== TASK DESCRIPTION ==
Every line below between the line holding "The width and height of the screenshot is (1388, 601)." and the line holding "Given: Open the Недоработки и баги subforum", inclusive, should be repeated exactly, and all other lines omitted.

:::::

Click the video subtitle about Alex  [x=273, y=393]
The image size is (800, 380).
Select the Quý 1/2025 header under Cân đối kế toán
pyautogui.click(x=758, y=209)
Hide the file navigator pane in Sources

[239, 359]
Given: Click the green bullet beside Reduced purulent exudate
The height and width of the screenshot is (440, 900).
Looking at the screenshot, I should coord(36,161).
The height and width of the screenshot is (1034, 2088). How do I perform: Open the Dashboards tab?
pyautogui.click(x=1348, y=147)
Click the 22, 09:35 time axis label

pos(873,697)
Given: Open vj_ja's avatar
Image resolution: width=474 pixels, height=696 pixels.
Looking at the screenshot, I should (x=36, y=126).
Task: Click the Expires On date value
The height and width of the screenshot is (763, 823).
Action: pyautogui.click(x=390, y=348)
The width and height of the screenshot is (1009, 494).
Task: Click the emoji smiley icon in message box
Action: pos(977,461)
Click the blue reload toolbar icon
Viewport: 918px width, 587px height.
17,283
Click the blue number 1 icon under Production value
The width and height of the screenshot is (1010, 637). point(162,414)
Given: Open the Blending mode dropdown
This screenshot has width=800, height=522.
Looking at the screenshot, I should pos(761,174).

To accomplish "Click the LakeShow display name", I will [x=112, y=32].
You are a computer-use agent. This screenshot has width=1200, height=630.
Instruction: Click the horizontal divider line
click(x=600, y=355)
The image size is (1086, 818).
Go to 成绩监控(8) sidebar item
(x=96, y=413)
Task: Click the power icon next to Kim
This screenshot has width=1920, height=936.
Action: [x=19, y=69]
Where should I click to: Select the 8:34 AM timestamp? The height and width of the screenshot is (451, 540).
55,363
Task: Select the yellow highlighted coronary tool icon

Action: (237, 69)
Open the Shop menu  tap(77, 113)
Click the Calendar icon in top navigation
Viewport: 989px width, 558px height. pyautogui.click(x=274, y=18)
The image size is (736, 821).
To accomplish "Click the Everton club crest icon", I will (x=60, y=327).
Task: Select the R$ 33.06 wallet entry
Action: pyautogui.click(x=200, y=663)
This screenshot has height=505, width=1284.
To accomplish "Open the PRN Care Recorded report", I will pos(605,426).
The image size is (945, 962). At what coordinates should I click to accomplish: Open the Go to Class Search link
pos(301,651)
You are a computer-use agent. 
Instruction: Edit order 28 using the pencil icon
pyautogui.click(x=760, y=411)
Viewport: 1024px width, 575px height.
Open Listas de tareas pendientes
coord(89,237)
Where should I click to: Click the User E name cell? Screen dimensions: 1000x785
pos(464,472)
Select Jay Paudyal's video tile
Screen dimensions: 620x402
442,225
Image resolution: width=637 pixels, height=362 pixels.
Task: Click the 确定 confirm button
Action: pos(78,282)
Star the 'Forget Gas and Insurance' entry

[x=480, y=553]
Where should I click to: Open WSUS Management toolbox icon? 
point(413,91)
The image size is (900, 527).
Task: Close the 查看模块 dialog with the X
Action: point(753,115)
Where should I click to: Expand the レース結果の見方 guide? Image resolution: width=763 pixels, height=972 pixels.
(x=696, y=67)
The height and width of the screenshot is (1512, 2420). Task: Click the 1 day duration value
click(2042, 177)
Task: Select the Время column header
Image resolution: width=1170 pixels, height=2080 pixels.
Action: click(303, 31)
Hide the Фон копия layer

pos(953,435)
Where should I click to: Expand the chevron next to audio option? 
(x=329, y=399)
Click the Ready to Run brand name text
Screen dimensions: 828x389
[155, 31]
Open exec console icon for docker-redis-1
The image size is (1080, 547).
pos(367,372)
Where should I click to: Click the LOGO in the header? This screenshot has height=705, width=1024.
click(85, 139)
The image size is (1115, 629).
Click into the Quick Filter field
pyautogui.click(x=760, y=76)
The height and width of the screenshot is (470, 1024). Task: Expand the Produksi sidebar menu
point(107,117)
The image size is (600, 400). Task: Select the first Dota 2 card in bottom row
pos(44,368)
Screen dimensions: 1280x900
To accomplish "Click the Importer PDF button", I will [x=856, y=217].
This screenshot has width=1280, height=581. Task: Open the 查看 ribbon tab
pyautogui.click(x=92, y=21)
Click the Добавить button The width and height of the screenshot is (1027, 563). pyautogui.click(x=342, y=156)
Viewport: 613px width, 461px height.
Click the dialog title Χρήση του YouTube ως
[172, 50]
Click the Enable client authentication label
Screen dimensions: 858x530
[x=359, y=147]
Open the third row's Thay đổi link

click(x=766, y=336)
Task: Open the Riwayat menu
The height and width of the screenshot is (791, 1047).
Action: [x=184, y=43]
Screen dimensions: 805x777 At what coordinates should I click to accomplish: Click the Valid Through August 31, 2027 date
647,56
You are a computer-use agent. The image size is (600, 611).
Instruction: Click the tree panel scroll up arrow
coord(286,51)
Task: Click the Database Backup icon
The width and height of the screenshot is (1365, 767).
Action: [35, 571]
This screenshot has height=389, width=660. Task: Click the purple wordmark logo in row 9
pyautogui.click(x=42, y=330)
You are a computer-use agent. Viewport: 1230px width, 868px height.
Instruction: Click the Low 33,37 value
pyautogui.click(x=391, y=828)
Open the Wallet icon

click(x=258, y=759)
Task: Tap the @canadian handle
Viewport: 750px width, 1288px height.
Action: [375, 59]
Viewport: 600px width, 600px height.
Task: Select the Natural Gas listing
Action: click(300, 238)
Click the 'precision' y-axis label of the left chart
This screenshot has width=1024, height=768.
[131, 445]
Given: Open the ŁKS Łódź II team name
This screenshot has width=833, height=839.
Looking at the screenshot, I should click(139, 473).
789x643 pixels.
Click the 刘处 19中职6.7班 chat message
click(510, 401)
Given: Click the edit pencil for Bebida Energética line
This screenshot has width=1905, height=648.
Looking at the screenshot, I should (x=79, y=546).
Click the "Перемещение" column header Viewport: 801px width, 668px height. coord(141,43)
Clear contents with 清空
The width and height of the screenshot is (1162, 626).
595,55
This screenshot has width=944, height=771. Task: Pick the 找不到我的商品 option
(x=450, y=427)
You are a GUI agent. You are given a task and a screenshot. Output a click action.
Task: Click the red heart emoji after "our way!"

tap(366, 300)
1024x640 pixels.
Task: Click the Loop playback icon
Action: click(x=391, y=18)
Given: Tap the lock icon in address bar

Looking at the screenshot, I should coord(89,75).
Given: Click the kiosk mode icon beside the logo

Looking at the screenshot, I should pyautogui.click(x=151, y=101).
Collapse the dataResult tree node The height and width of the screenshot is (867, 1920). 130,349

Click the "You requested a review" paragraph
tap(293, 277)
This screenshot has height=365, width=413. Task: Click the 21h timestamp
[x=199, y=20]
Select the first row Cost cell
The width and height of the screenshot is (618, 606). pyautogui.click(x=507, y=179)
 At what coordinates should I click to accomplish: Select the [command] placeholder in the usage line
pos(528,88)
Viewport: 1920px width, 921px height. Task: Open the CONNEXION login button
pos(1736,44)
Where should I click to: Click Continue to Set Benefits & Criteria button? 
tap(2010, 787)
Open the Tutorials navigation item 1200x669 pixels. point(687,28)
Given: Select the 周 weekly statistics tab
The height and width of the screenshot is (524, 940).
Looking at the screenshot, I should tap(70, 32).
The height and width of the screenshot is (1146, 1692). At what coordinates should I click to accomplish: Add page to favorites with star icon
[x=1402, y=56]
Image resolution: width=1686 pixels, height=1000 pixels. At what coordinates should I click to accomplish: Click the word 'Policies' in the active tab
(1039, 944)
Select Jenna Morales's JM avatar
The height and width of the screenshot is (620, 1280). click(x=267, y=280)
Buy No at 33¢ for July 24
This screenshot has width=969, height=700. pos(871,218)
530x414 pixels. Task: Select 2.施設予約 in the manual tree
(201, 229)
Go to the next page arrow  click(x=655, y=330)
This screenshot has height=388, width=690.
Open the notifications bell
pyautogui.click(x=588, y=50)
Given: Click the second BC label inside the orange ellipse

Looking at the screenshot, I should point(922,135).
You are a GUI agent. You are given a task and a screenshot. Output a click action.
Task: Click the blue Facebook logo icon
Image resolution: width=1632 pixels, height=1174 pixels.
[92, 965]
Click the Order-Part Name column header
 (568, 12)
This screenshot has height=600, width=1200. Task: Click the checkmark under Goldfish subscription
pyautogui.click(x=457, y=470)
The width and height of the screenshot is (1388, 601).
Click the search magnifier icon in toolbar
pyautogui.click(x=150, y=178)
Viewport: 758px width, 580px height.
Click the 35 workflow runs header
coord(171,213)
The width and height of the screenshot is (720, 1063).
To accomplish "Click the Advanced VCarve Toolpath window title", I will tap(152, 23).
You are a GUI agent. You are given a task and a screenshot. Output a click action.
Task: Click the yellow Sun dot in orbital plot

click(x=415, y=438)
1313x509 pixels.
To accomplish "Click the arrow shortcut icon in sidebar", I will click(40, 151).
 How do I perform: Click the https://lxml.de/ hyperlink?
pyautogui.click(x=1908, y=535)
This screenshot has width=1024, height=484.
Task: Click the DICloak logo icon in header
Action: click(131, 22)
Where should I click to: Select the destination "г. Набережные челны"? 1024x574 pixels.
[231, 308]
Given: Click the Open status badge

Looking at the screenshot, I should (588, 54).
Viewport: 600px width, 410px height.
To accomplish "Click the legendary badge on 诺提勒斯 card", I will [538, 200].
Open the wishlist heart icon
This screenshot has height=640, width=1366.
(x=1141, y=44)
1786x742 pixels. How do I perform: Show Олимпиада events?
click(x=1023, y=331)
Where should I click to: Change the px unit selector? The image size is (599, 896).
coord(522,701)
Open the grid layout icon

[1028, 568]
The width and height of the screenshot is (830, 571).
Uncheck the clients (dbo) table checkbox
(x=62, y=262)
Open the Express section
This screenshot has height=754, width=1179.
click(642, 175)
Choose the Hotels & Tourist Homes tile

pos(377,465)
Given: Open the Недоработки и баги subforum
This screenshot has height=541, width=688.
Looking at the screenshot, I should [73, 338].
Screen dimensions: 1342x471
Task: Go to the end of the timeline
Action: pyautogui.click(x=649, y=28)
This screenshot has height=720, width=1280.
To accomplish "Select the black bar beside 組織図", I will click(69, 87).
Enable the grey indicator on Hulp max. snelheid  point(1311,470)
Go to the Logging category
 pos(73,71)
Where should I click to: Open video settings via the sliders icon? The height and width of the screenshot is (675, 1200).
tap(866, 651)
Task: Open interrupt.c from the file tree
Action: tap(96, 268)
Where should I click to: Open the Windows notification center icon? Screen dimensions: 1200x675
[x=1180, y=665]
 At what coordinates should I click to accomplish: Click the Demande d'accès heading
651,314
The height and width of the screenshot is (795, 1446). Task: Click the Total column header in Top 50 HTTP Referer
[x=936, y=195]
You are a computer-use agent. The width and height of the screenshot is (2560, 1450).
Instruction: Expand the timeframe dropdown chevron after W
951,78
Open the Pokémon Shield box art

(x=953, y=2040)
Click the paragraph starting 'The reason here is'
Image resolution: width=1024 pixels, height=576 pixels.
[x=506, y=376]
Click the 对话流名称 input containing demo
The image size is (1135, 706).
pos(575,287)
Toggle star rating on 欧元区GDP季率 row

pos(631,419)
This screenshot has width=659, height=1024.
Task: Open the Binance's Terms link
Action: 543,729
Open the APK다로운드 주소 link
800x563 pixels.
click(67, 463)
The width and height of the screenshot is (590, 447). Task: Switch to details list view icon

:::::

== ANSWER TO THIS PROBLEM ==
The width and height of the screenshot is (1388, 601).
Click the search magnifier icon in toolbar
pyautogui.click(x=150, y=178)
Viewport: 758px width, 580px height.
Click the 35 workflow runs header
coord(171,213)
The width and height of the screenshot is (720, 1063).
To accomplish "Click the Advanced VCarve Toolpath window title", I will tap(152, 23).
You are a GUI agent. You are given a task and a screenshot. Output a click action.
Task: Click the yellow Sun dot in orbital plot

click(x=415, y=438)
1313x509 pixels.
To accomplish "Click the arrow shortcut icon in sidebar", I will click(40, 151).
 How do I perform: Click the https://lxml.de/ hyperlink?
pyautogui.click(x=1908, y=535)
This screenshot has width=1024, height=484.
Task: Click the DICloak logo icon in header
Action: click(131, 22)
Where should I click to: Select the destination "г. Набережные челны"? 1024x574 pixels.
[231, 308]
Given: Click the Open status badge

Looking at the screenshot, I should (588, 54).
Viewport: 600px width, 410px height.
To accomplish "Click the legendary badge on 诺提勒斯 card", I will [538, 200].
Open the wishlist heart icon
This screenshot has height=640, width=1366.
(x=1141, y=44)
1786x742 pixels. How do I perform: Show Олимпиада events?
click(x=1023, y=331)
Where should I click to: Change the px unit selector? The image size is (599, 896).
coord(522,701)
Open the grid layout icon

[1028, 568]
The width and height of the screenshot is (830, 571).
Uncheck the clients (dbo) table checkbox
(x=62, y=262)
Open the Express section
This screenshot has height=754, width=1179.
click(642, 175)
Choose the Hotels & Tourist Homes tile

pos(377,465)
Given: Open the Недоработки и баги subforum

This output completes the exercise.